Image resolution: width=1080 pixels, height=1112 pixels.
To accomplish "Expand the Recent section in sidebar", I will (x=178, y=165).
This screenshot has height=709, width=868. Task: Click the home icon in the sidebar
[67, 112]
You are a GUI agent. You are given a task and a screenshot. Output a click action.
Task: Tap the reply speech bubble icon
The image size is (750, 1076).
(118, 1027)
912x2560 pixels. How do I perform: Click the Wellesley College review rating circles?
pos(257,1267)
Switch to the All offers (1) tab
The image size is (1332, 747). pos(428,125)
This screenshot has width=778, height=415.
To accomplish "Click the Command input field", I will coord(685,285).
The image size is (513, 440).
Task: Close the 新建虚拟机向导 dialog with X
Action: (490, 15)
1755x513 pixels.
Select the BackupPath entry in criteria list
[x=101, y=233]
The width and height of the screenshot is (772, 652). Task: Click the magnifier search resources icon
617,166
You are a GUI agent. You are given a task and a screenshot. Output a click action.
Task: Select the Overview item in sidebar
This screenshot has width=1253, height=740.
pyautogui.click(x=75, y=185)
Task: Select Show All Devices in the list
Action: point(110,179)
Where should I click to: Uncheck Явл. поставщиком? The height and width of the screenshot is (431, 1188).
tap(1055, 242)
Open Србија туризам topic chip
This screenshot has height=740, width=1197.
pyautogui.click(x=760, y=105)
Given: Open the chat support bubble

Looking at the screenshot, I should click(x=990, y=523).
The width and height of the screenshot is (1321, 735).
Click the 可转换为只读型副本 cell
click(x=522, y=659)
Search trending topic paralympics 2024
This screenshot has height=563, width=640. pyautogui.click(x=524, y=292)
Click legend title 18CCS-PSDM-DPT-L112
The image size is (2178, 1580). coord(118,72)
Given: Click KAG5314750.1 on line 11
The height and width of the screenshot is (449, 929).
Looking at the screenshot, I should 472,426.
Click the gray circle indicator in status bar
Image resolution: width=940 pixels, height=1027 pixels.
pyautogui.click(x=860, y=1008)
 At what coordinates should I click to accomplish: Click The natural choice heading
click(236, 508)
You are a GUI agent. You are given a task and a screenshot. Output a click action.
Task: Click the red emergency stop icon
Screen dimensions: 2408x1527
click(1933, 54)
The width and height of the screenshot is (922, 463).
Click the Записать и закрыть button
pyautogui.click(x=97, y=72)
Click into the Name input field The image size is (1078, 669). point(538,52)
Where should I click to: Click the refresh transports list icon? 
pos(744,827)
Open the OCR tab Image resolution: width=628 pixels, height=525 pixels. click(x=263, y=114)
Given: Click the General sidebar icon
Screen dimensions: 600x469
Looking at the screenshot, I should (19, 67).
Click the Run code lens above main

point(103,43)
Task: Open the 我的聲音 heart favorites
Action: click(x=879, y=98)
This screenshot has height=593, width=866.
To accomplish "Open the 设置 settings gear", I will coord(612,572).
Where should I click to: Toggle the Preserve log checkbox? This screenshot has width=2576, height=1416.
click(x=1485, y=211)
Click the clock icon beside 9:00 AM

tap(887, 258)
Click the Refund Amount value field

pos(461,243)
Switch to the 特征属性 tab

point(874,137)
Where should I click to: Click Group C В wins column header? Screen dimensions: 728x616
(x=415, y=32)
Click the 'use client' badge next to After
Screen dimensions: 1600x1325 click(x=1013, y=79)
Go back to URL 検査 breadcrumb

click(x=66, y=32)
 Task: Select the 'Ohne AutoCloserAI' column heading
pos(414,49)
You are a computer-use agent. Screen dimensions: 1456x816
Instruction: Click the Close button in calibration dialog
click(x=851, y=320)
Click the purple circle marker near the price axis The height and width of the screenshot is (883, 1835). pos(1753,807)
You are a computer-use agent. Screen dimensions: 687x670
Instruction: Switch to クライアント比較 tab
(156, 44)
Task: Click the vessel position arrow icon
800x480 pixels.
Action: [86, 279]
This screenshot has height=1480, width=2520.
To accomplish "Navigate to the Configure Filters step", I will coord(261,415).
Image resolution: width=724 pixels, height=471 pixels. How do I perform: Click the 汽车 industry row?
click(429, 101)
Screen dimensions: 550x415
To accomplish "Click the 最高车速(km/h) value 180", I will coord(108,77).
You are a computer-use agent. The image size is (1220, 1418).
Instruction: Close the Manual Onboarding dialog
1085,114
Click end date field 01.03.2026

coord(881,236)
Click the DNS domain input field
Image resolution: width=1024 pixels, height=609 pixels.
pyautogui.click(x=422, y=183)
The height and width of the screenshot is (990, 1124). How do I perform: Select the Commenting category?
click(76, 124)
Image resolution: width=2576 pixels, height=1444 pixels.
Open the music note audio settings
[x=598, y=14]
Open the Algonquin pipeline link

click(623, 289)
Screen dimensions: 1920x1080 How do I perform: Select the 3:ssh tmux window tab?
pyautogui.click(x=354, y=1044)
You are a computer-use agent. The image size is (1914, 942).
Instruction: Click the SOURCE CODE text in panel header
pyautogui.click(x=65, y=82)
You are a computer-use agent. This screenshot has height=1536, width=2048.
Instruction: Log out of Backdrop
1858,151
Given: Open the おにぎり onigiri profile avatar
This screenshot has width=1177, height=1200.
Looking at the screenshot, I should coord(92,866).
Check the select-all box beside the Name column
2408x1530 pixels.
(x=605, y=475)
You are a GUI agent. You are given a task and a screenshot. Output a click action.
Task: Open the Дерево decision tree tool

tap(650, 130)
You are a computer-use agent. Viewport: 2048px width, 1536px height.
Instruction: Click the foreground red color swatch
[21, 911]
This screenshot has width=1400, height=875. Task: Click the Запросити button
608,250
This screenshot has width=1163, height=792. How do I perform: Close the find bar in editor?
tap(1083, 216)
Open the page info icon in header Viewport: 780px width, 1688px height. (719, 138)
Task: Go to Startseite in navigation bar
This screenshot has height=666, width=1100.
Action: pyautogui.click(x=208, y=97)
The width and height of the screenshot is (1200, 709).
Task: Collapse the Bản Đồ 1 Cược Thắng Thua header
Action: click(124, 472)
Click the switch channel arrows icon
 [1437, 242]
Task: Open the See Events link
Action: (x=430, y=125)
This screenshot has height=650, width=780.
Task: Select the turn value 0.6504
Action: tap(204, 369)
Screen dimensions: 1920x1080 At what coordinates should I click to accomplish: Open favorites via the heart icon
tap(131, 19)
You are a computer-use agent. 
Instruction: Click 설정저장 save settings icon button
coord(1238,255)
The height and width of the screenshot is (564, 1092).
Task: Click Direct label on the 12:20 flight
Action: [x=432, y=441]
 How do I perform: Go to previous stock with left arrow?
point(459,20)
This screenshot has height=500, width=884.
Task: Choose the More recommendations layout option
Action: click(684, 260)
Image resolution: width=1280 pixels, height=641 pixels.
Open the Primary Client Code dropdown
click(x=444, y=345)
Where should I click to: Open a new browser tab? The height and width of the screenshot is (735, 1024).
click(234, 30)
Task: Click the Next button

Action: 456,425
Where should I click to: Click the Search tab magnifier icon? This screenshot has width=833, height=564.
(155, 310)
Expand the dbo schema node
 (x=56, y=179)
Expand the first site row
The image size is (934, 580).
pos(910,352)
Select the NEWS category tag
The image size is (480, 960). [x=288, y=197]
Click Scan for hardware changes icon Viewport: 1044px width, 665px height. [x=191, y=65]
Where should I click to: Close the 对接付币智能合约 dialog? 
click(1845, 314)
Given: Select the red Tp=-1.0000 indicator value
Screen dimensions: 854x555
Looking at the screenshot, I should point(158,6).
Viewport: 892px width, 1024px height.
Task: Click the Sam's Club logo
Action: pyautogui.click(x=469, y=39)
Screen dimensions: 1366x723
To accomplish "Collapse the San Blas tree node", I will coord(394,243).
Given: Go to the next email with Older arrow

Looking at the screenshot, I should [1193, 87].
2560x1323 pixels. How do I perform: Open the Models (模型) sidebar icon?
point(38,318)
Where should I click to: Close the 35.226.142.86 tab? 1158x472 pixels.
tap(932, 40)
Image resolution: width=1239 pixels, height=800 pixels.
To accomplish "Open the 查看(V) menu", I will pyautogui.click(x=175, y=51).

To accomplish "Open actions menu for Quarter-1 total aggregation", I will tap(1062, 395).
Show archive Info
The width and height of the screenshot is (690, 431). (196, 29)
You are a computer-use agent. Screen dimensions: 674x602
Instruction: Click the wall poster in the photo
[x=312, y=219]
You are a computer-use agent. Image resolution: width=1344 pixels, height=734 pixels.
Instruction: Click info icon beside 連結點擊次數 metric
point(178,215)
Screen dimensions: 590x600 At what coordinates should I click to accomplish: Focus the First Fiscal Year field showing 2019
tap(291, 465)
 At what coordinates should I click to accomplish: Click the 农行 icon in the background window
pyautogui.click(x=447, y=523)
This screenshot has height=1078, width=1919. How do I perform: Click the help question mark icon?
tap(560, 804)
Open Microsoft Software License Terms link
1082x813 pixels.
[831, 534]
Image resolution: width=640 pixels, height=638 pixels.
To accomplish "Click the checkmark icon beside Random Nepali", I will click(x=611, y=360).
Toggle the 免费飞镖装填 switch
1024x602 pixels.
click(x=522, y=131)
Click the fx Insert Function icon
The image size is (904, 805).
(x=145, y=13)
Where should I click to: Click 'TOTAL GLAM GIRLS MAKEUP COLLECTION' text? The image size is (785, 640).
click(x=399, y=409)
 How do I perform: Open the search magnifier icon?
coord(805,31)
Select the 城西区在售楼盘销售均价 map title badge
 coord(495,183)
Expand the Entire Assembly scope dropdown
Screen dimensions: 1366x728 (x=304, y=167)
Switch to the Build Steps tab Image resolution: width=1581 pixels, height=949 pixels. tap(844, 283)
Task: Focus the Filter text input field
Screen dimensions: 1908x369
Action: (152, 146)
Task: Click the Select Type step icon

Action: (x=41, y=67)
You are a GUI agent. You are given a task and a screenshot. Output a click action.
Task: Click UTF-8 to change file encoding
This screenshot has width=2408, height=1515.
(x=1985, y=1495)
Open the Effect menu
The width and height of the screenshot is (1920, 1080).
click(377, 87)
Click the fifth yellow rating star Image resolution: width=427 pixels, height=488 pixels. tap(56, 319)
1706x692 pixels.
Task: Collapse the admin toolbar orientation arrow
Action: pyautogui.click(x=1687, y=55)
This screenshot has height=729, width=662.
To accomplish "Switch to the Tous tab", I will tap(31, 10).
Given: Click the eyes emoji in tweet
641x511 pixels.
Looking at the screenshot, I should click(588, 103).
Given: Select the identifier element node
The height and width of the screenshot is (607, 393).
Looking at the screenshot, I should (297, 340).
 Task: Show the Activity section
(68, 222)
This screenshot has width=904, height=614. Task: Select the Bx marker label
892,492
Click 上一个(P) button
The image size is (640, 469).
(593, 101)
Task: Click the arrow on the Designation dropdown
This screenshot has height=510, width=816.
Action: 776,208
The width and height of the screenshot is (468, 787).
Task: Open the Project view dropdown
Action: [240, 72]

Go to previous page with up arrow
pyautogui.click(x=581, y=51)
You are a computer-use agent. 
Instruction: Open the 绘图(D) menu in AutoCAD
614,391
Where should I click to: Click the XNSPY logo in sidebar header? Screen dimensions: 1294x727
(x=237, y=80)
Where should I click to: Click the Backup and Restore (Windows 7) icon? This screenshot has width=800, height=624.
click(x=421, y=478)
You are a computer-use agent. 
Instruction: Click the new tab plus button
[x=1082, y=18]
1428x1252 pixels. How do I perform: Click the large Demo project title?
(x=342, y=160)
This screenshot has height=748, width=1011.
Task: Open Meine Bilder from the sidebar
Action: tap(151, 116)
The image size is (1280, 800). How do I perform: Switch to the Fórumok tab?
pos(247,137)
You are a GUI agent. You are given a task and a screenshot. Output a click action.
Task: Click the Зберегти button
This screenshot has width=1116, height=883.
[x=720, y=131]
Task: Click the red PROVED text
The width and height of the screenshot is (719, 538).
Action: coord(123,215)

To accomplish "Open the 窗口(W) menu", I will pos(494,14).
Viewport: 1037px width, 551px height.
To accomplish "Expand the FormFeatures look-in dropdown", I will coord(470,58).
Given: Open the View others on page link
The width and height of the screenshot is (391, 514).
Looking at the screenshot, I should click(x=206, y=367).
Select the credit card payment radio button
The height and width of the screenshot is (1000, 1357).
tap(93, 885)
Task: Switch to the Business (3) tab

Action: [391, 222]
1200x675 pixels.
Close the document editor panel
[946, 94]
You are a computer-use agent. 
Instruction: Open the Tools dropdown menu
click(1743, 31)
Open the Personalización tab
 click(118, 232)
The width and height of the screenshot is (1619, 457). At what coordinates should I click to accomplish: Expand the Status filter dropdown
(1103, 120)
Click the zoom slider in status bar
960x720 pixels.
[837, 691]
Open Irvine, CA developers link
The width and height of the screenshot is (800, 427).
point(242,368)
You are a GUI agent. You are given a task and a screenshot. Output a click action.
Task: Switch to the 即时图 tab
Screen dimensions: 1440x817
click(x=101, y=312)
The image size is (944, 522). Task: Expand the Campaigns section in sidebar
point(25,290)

- _YOUR GOAL_
Rewrite the material from the line containing "Where should I click to: Click the XNSPY" through the line containing "Action: tap(151, 116)", inclusive, as a JSON list of strings with one string per line, omitting any blank lines.

- _EXPECTED OUTPUT_
[
  "Where should I click to: Click the XNSPY logo in sidebar header? Screen dimensions: 1294x727",
  "(x=237, y=80)",
  "Where should I click to: Click the Backup and Restore (Windows 7) icon? This screenshot has width=800, height=624.",
  "click(x=421, y=478)",
  "You are a computer-use agent. ",
  "Instruction: Click the new tab plus button",
  "[x=1082, y=18]",
  "1428x1252 pixels. How do I perform: Click the large Demo project title?",
  "(x=342, y=160)",
  "This screenshot has height=748, width=1011.",
  "Task: Open Meine Bilder from the sidebar",
  "Action: tap(151, 116)"
]